- _EXERCISE PROMPT_:
An image-free reproduction of the data below is needed: print it exactly.

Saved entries
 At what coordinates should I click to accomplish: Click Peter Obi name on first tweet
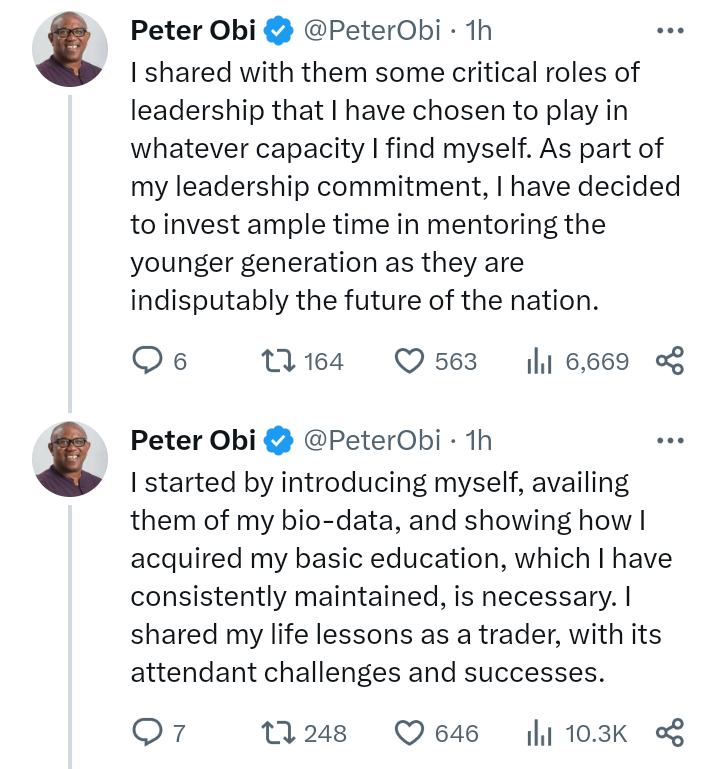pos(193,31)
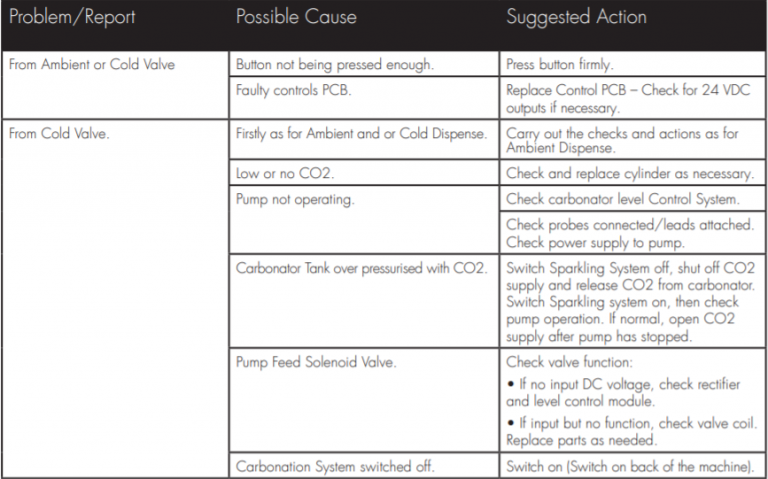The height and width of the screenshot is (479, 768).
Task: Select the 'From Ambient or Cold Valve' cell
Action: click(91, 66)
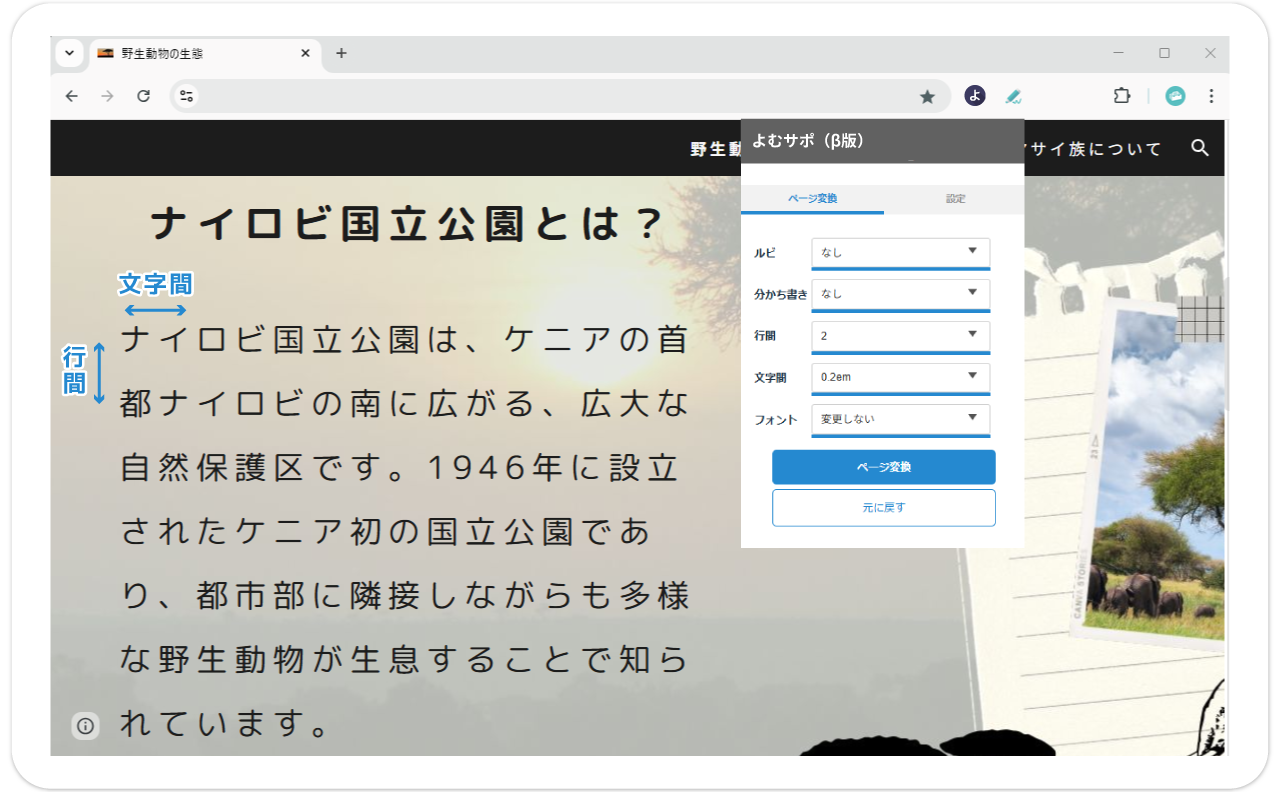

- _OUTPUT OF THE EXERCISE_:
 At what coordinates should I click to accomplish: Click Peter Obi name on first tweet
pos(193,31)
The height and width of the screenshot is (479, 768).
Task: Select the 'From Ambient or Cold Valve' cell
Action: click(91, 66)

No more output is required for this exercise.